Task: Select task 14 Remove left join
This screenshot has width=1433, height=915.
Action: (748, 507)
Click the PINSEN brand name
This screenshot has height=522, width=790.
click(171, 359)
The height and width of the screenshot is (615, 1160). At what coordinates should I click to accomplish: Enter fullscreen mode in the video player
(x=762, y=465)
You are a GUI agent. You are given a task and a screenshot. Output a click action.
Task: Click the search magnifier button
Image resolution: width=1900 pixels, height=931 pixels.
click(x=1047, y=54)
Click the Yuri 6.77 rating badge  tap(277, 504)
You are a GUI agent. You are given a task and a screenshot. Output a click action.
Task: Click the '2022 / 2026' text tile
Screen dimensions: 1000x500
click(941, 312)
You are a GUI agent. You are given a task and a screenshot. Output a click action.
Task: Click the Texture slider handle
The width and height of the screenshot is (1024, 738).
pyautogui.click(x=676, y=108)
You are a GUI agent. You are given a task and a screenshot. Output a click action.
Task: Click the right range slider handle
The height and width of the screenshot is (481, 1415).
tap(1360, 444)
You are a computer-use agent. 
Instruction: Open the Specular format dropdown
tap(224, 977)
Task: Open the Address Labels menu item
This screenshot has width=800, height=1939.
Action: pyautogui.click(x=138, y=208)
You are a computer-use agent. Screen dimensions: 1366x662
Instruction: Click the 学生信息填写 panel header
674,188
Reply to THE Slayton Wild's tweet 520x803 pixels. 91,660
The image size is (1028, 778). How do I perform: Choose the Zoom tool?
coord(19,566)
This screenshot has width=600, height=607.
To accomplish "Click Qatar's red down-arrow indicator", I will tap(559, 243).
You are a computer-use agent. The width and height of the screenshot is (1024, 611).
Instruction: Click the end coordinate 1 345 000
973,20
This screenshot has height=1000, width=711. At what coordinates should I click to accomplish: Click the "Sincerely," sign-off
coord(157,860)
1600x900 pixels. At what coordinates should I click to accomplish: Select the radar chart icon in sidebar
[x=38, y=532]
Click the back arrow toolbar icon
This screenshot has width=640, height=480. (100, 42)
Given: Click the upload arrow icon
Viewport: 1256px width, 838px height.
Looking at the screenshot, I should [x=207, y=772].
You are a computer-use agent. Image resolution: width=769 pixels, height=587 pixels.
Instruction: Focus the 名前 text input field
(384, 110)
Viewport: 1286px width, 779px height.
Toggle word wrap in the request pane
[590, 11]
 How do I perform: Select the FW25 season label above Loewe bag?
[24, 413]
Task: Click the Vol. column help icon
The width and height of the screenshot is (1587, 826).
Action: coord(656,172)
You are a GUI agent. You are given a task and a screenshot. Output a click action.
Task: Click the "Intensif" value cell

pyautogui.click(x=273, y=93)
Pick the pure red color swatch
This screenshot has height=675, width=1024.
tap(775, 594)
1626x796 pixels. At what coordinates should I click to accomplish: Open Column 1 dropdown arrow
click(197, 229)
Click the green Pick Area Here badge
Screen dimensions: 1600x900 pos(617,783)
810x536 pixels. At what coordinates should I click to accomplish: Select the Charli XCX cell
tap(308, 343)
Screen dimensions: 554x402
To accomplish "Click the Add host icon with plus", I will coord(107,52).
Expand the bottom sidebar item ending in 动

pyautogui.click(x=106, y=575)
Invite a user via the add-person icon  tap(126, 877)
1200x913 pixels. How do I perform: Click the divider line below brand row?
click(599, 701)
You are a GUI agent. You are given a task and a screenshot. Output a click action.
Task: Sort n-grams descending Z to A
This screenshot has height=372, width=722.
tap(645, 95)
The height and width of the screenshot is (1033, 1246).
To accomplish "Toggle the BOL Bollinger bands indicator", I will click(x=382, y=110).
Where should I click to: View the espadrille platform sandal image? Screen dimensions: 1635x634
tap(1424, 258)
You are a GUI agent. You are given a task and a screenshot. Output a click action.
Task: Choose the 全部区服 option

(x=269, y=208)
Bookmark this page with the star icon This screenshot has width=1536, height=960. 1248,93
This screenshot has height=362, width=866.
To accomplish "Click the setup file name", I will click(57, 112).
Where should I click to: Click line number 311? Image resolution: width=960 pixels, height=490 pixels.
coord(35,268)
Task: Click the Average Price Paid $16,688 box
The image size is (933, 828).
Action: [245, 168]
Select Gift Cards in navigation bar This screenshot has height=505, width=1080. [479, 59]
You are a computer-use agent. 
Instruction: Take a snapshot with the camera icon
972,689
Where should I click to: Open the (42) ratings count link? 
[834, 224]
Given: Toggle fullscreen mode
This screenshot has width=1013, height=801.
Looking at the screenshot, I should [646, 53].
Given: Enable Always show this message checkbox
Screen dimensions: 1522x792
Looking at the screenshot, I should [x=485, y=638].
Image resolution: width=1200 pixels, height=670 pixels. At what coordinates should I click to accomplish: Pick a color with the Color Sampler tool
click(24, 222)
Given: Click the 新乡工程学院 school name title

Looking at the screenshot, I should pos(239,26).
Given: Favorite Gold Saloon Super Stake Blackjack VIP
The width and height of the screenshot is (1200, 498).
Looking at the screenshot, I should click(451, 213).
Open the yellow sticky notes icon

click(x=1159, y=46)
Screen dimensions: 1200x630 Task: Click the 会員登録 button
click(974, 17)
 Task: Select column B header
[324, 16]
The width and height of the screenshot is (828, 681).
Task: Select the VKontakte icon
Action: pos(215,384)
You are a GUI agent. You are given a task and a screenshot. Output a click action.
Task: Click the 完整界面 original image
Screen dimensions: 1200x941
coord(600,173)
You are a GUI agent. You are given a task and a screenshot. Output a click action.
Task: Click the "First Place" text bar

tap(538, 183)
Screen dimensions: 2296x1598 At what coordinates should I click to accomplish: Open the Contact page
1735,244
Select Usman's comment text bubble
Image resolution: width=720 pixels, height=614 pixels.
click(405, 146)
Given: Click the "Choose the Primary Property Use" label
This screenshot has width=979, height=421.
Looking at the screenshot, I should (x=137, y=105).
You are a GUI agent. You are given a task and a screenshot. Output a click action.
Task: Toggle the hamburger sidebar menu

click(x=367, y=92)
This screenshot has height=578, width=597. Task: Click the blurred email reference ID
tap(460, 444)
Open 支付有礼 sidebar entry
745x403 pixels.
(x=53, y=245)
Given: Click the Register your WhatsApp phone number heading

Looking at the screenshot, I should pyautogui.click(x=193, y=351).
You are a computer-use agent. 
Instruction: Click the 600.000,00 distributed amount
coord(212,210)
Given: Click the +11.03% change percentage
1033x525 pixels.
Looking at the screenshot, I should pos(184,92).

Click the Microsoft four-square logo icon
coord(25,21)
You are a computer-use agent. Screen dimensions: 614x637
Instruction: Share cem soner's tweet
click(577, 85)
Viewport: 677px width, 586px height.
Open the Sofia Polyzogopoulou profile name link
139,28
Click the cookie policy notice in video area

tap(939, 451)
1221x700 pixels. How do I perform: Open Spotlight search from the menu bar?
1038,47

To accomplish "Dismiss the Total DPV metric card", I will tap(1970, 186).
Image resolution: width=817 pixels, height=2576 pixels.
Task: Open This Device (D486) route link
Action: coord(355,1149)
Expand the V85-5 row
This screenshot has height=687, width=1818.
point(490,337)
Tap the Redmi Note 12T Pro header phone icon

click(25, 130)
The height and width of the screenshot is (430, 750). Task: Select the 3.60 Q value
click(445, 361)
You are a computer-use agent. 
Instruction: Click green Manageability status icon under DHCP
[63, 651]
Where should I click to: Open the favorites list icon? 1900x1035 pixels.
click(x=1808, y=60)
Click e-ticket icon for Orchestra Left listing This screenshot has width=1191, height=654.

# [Exercise brief]
Return each line of the data exactly as written above.

# [Answer to the problem]
Task: Select task 14 Remove left join
This screenshot has width=1433, height=915.
Action: (748, 507)
Click the PINSEN brand name
This screenshot has height=522, width=790.
click(171, 359)
The height and width of the screenshot is (615, 1160). At what coordinates should I click to accomplish: Enter fullscreen mode in the video player
(x=762, y=465)
You are a GUI agent. You are given a task and a screenshot. Output a click action.
Task: Click the search magnifier button
Image resolution: width=1900 pixels, height=931 pixels.
click(x=1047, y=54)
Click the Yuri 6.77 rating badge  tap(277, 504)
You are a GUI agent. You are given a task and a screenshot. Output a click action.
Task: Click the '2022 / 2026' text tile
Screen dimensions: 1000x500
click(941, 312)
You are a GUI agent. You are given a task and a screenshot. Output a click action.
Task: Click the Texture slider handle
The width and height of the screenshot is (1024, 738).
pyautogui.click(x=676, y=108)
You are a GUI agent. You are given a task and a screenshot. Output a click action.
Task: Click the right range slider handle
The height and width of the screenshot is (481, 1415).
tap(1360, 444)
You are a computer-use agent. 
Instruction: Open the Specular format dropdown
tap(224, 977)
Task: Open the Address Labels menu item
This screenshot has width=800, height=1939.
Action: pyautogui.click(x=138, y=208)
You are a computer-use agent. Screen dimensions: 1366x662
Instruction: Click the 学生信息填写 panel header
674,188
Reply to THE Slayton Wild's tweet 520x803 pixels. 91,660
The image size is (1028, 778). How do I perform: Choose the Zoom tool?
coord(19,566)
This screenshot has width=600, height=607.
To accomplish "Click Qatar's red down-arrow indicator", I will tap(559, 243).
You are a computer-use agent. The width and height of the screenshot is (1024, 611).
Instruction: Click the end coordinate 1 345 000
973,20
This screenshot has height=1000, width=711. At what coordinates should I click to accomplish: Click the "Sincerely," sign-off
coord(157,860)
1600x900 pixels. At what coordinates should I click to accomplish: Select the radar chart icon in sidebar
[x=38, y=532]
Click the back arrow toolbar icon
This screenshot has width=640, height=480. (100, 42)
Given: Click the upload arrow icon
Viewport: 1256px width, 838px height.
Looking at the screenshot, I should [x=207, y=772].
You are a computer-use agent. Image resolution: width=769 pixels, height=587 pixels.
Instruction: Focus the 名前 text input field
(384, 110)
Viewport: 1286px width, 779px height.
Toggle word wrap in the request pane
[590, 11]
 How do I perform: Select the FW25 season label above Loewe bag?
[24, 413]
Task: Click the Vol. column help icon
The width and height of the screenshot is (1587, 826).
Action: coord(656,172)
You are a GUI agent. You are given a task and a screenshot. Output a click action.
Task: Click the "Intensif" value cell

pyautogui.click(x=273, y=93)
Pick the pure red color swatch
This screenshot has height=675, width=1024.
tap(775, 594)
1626x796 pixels. At what coordinates should I click to accomplish: Open Column 1 dropdown arrow
click(197, 229)
Click the green Pick Area Here badge
Screen dimensions: 1600x900 pos(617,783)
810x536 pixels. At what coordinates should I click to accomplish: Select the Charli XCX cell
tap(308, 343)
Screen dimensions: 554x402
To accomplish "Click the Add host icon with plus", I will coord(107,52).
Expand the bottom sidebar item ending in 动

pyautogui.click(x=106, y=575)
Invite a user via the add-person icon  tap(126, 877)
1200x913 pixels. How do I perform: Click the divider line below brand row?
click(599, 701)
You are a GUI agent. You are given a task and a screenshot. Output a click action.
Task: Sort n-grams descending Z to A
This screenshot has height=372, width=722.
tap(645, 95)
The height and width of the screenshot is (1033, 1246).
To accomplish "Toggle the BOL Bollinger bands indicator", I will click(x=382, y=110).
Where should I click to: View the espadrille platform sandal image? Screen dimensions: 1635x634
tap(1424, 258)
You are a GUI agent. You are given a task and a screenshot. Output a click action.
Task: Choose the 全部区服 option

(x=269, y=208)
Bookmark this page with the star icon This screenshot has width=1536, height=960. 1248,93
This screenshot has height=362, width=866.
To accomplish "Click the setup file name", I will click(57, 112).
Where should I click to: Click line number 311? Image resolution: width=960 pixels, height=490 pixels.
coord(35,268)
Task: Click the Average Price Paid $16,688 box
The image size is (933, 828).
Action: [245, 168]
Select Gift Cards in navigation bar This screenshot has height=505, width=1080. [479, 59]
You are a computer-use agent. 
Instruction: Take a snapshot with the camera icon
972,689
Where should I click to: Open the (42) ratings count link? 
[834, 224]
Given: Toggle fullscreen mode
This screenshot has width=1013, height=801.
Looking at the screenshot, I should [646, 53].
Given: Enable Always show this message checkbox
Screen dimensions: 1522x792
Looking at the screenshot, I should [x=485, y=638].
Image resolution: width=1200 pixels, height=670 pixels. At what coordinates should I click to accomplish: Pick a color with the Color Sampler tool
click(24, 222)
Given: Click the 新乡工程学院 school name title

Looking at the screenshot, I should pos(239,26).
Given: Favorite Gold Saloon Super Stake Blackjack VIP
The width and height of the screenshot is (1200, 498).
Looking at the screenshot, I should click(451, 213).
Open the yellow sticky notes icon

click(x=1159, y=46)
Screen dimensions: 1200x630 Task: Click the 会員登録 button
click(974, 17)
 Task: Select column B header
[324, 16]
The width and height of the screenshot is (828, 681).
Task: Select the VKontakte icon
Action: pos(215,384)
You are a GUI agent. You are given a task and a screenshot. Output a click action.
Task: Click the 完整界面 original image
Screen dimensions: 1200x941
coord(600,173)
You are a GUI agent. You are given a task and a screenshot. Output a click action.
Task: Click the "First Place" text bar

tap(538, 183)
Screen dimensions: 2296x1598 At what coordinates should I click to accomplish: Open the Contact page
1735,244
Select Usman's comment text bubble
Image resolution: width=720 pixels, height=614 pixels.
click(405, 146)
Given: Click the "Choose the Primary Property Use" label
This screenshot has width=979, height=421.
Looking at the screenshot, I should (x=137, y=105).
You are a GUI agent. You are given a task and a screenshot. Output a click action.
Task: Toggle the hamburger sidebar menu

click(x=367, y=92)
This screenshot has height=578, width=597. Task: Click the blurred email reference ID
tap(460, 444)
Open 支付有礼 sidebar entry
745x403 pixels.
(x=53, y=245)
Given: Click the Register your WhatsApp phone number heading

Looking at the screenshot, I should pyautogui.click(x=193, y=351).
You are a computer-use agent. 
Instruction: Click the 600.000,00 distributed amount
coord(212,210)
Given: Click the +11.03% change percentage
1033x525 pixels.
Looking at the screenshot, I should pos(184,92).

Click the Microsoft four-square logo icon
coord(25,21)
You are a computer-use agent. Screen dimensions: 614x637
Instruction: Share cem soner's tweet
click(577, 85)
Viewport: 677px width, 586px height.
Open the Sofia Polyzogopoulou profile name link
139,28
Click the cookie policy notice in video area

tap(939, 451)
1221x700 pixels. How do I perform: Open Spotlight search from the menu bar?
1038,47

To accomplish "Dismiss the Total DPV metric card", I will tap(1970, 186).
Image resolution: width=817 pixels, height=2576 pixels.
Task: Open This Device (D486) route link
Action: coord(355,1149)
Expand the V85-5 row
This screenshot has height=687, width=1818.
point(490,337)
Tap the Redmi Note 12T Pro header phone icon

click(25, 130)
The height and width of the screenshot is (430, 750). Task: Select the 3.60 Q value
click(445, 361)
You are a computer-use agent. 
Instruction: Click green Manageability status icon under DHCP
[63, 651]
Where should I click to: Open the favorites list icon? 1900x1035 pixels.
click(x=1808, y=60)
Click e-ticket icon for Orchestra Left listing This screenshot has width=1191, height=654.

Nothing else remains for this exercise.